Internet Censorship Measurements

The Department of Computer Science presents a School of IT Academic Colloquium by Arturo Filastò and Maria Xynou, from the Open Observatory of Network Interference (OONI)  with a talk entitled, "Internet Censorship Measurements".

Network measurement presents numerous interesting technical challenges, particularly when aimed at identifying cases of internet censorship. The censorship techniques adopted by ISPs often create ambiguity on whether a site or service is blocked or not, while censorship can vary from network to network within a country. We may notice the blocking of popular sites and services that we commonly use, but the blocking of many other less popular sites can go unnoticed.
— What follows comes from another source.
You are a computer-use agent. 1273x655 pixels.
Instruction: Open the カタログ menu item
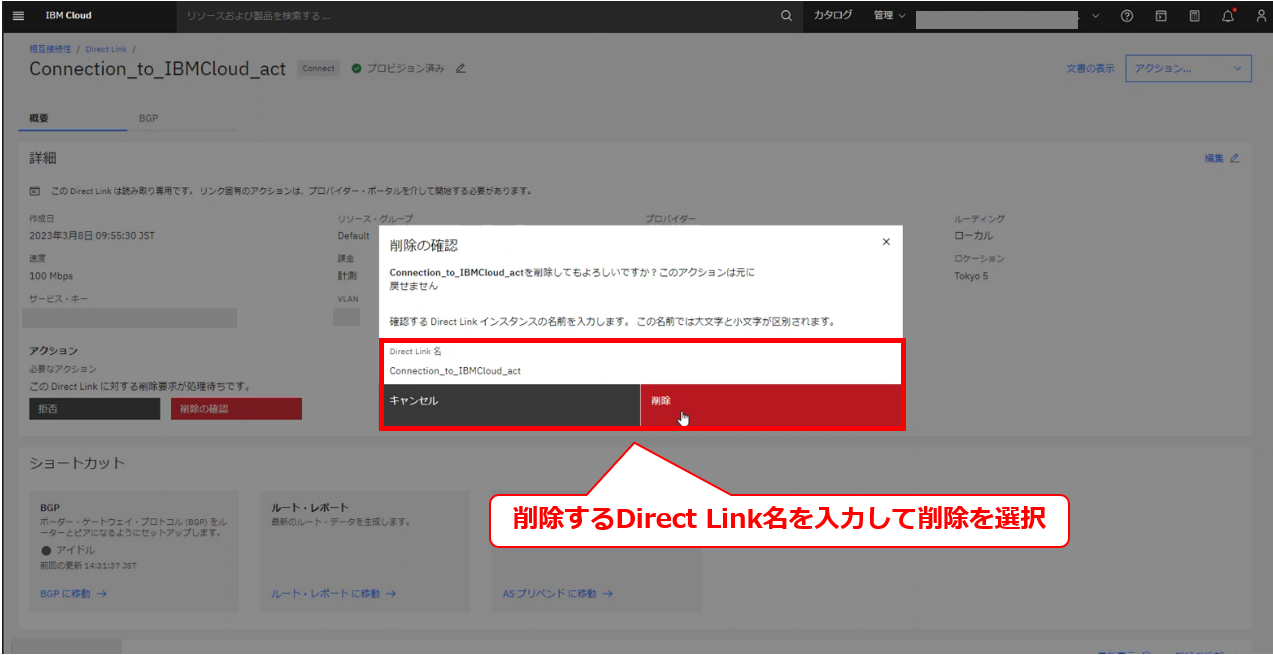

How can we identify cases of internet censorship? Six years ago, the Open Observatory of Network Interference (OONI) emerged under The Tor Project to address this question.
This seminar will present OONI's software (called OONI Probe) and explain how it's designed to measure internet censorship and other forms of network interference. It will also share findings of internet censorship from Africa and around the world, and will explain how you can participate in a global observatory that monitors information controls on the internet.
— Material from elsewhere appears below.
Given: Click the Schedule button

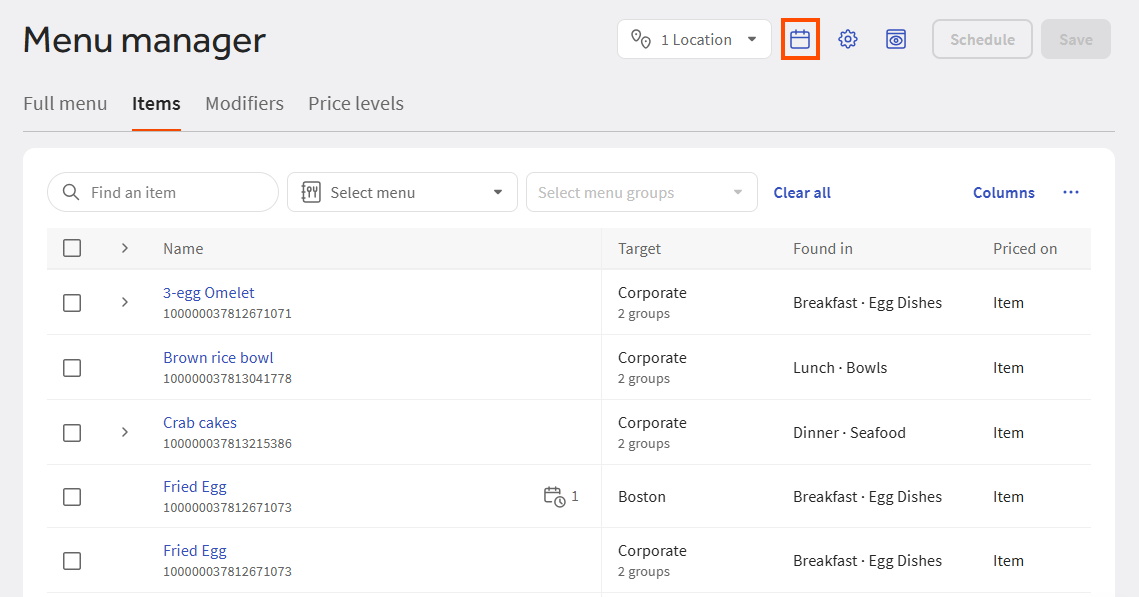Looking at the screenshot, I should [981, 39].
Arturo Filastò is the founder and lead engineer of the Open Observatory of Network Interference (OONI) project, where he develops free software designed to measure various forms of network interference. He previously created GlobaLeaks (the first open source whistle-blowing platform), co-founded the Hermes Centre for Digital Human Rights and served as its Vice President for five years. He also worked on a number of other software projects, including Tor2Web and Atlas. Arturo studied Computer Science and Mathematics at Sapienza University of Rome. 
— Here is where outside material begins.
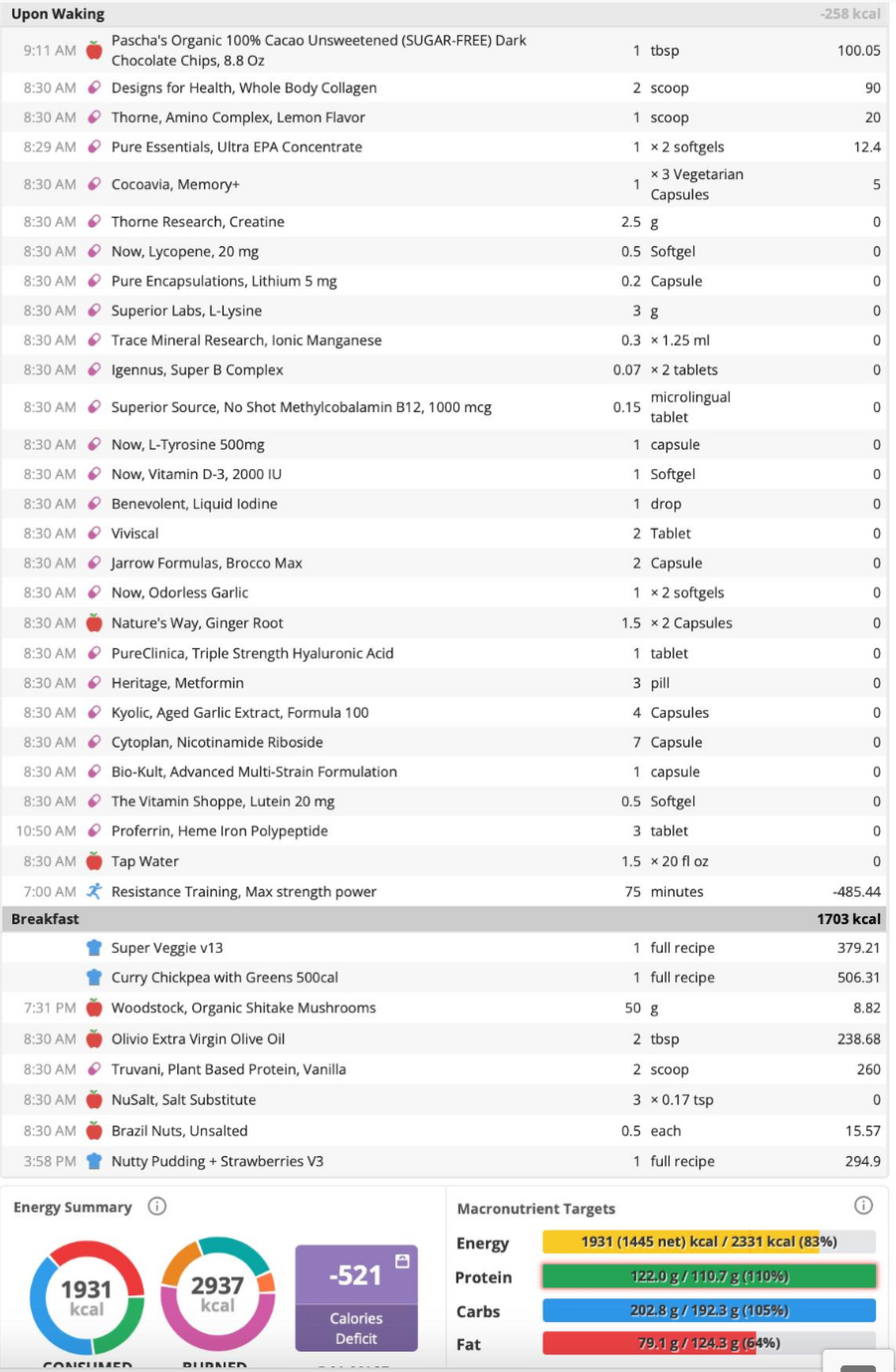The image size is (896, 1372).
Task: Click the recipe icon for Nutty Pudding + Strawberries V3
Action: click(94, 1161)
Maria Xynou works with the Open Observatory of Network Interference (OONI) project, where she manages community engagement and produces research reports based on OONI data. Previously, she worked with the Tactical Technology Collective where she created digital security resources, facilitated digital security trainings, and investigated the data industry. She also worked as a researcher with other digital rights organizations, including India's Centre for Internet and Society. Maria holds a MSc in Security Studies from the University College London (UCL).